Les Congolais n’attendent ni salut ni renouveau de Mokoko (J3M) et Okombi Salissa (AOS)

LIBRES PROPOS. À l’occasion de la dernière campagne présidentielle, une grande partie de l’opinion publique congolaise a été frappée par la nature des discours portés par certains candidats. Plutôt que de présenter des programmes politiques structurés, capables de répondre aux urgences économiques, sociales et institutionnelles du pays, le débat s’est déplacé vers des figures individuelles, notamment Jean-Marie Michel Mokoko et André Okombi Salissa.

Ce glissement du débat politique vers des personnalités incarcérées révèle une crise plus profonde : celle d’un imaginaire politique en panne, incapable de se projeter dans un avenir collectif fondé sur des idées, des projets et des réformes concrètes. La focalisation sur ces figures donne l’impression erronée que la question des prisonniers politiques constituerait la priorité centrale des Congolais, alors même que les préoccupations majeures restent l’emploi, la gouvernance, les services publics et la justice sociale.

D’un point de vue historique, cette campagne présidentielle apparaît comme l’une des plus nulles qu’ait connues le pays. L’opposition, fragmentée et peu structurée, a donné à voir une absence de préparation manifeste. Les discours, souvent improvisés, ont trahi un déficit de vision stratégique et programmatique. Aucun candidat n’a véritablement réussi à incarner une alternative crédible au pouvoir en place, dominé par le Parti congolais du travail.

Sur le plan sociologique, cette situation traduit l’essoufflement d’une classe politique largement issue du même moule historique. En effet, ni Mokoko ni Okombi Salissa ne peuvent être perçus comme des figures de rupture. Tous deux s’inscrivent, à des degrés divers, dans les logiques du système qu’ils prétendent aujourd’hui contester.

Concernant André Okombi Salissa, son parcours politique reste étroitement lié à celui de Denis Sassou Nguesso, son mentor dont il fut un proche collaborateur. Cette proximité interroge sur sa capacité à incarner une véritable alternative. Par ailleurs, son implication présumée dans les événements liés à la Guerre du 5 juin 1997 contre Pascal Lissouba, continue de nourrir des interrogations quant à sa légitimité à se poser en défenseur de la démocratie. Car AOS a le sang des Congolais dans les mains et dans sa conscience. Il avait pillé pendant la guerre du 5 juin et c’est grâce à DSN qu’il s’est enrichi ostensiblement comme ministre. AOS un personnage troublant et ambiguë qui n’a jamais démissionné du PCT.

Quant à Jean-Marie Michel Mokoko, son image reste ambivalente. S’il a joué un rôle notable pour la tenue de la Conférence nationale souveraine, son parcours ultérieur, marqué par des accusations et des controverses, notamment liées à ses relations avec certains réseaux internationaux, affaiblit sa crédibilité comme figure de renouveau. Son positionnement politique semble avoir reposé sur des soutiens incertains, notamment au sein de la diaspora et de cercles étrangers, qui ne se sont jamais concrétisés.
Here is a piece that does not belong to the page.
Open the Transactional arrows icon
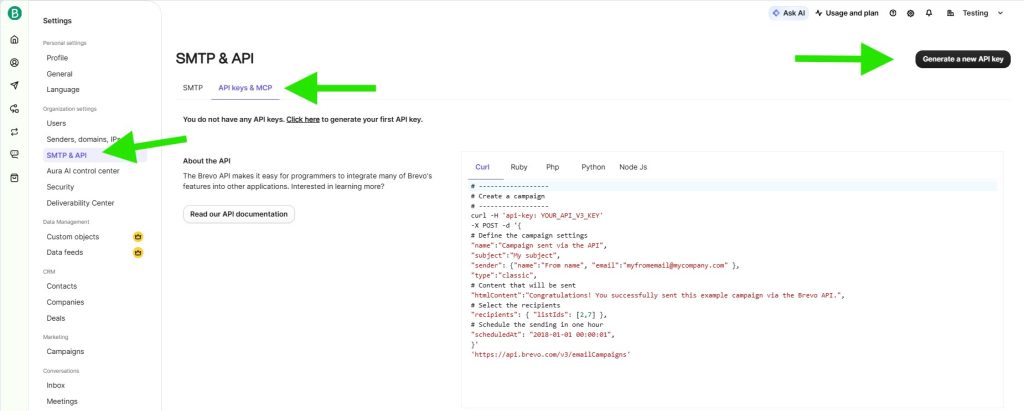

J3M avait reçu l’argent d’ELF pour renverser la transition sous Milongo. Il paye aujourd’hui sa dette vis à vis de la France et de son mentor DSN.

Ainsi, ni Mokoko ni Okombi Salissa ne semblent en mesure d’incarner une opposition renouvelée, à la hauteur des attentes d’une population en quête de transformation profonde. Leur trajectoire illustre plutôt la continuité d’un système politique fermé, où les élites circulent sans véritable rupture.

Dès lors, l’enjeu pour le Congo réside dans la construction d’une opposition authentique, crédible et inclusive. Une opposition capable de dépasser les logiques personnelles et les rivalités d’ego pour fédérer les forces vives de la nation : la diaspora, les mouvements citoyens émergents et les acteurs engagés sur le terrain.

Cette recomposition est indispensable pour redonner espoir et restaurer la confiance dans l’action politique.

En définitive, le Congo ne pourra amorcer son renouveau qu’en rompant avec une opposition de façade, souvent perçue comme théâtrale, pour faire émerger une véritable dynamique politique, enracinée dans les réalités sociales et tournée vers l’avenir.

Car, comme le rappelle l’Évangile selon Matthieu (9:17), « on ne met pas du vin nouveau dans de

Vieilles outres ». Cette métaphore illustre parfaitement l’impératif de renouvellement : de nouveaux défis exigent de nouveaux acteurs, porteurs de pratiques et de visions différentes.